I started by setting the chunk size to 1MB. Which is then parsed and extracted into Opus frames that are submitted to a transmit queue which holds 5 seconds worth of frames. Eventually, when the next frame attempts to read more data than what is left in the chunk, another is requested. And this works great! Assuming of course that it’s possible to read the next chunk before the 5-second queue runs out.
Yeah, turns out this is going to be a problem…⌗
After some days of using this in production with no issues, videos started popping up that would randomly stop in the middle of playing with no reported errors. Luckily, this was repeatable. The videos in question would consistently quit after about 50 seconds of playtime. After a bit of debugging, I captured the screenshot above.

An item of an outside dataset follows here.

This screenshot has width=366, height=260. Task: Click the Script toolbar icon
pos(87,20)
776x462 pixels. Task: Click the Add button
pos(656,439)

A 1MB chunk of audio data was taking over 14 seconds to be fully read from googlevideo.com/videoplayback.
This probably wouldn’t be an issue if the next chunk was requested immediately after the first, considering it holds ~50 seconds worth of Opus frames. But the queue only holds 5 seconds to keep overhead low. While the chunk is slowly processed and submitted to the queue, once there is no data remaining the next chunk is requested. Causing a potentially >14s request to be made with only 5s of runaway in the queue remaining.
The solution to this is pretty trivial. Lengthen the queue and shrink the chunks. Right now it’s sitting at a happy medium of a 10s frame buffer, and 100kb chunks. By keeping the chunks smaller it requests data more frequently, and thus takes less time to be served the data.
And this is where the implementation sits today. All Get Audio From YouTube Video nodes use this underlying implementation, and you can try it out yourself by importing this blueprint into your server!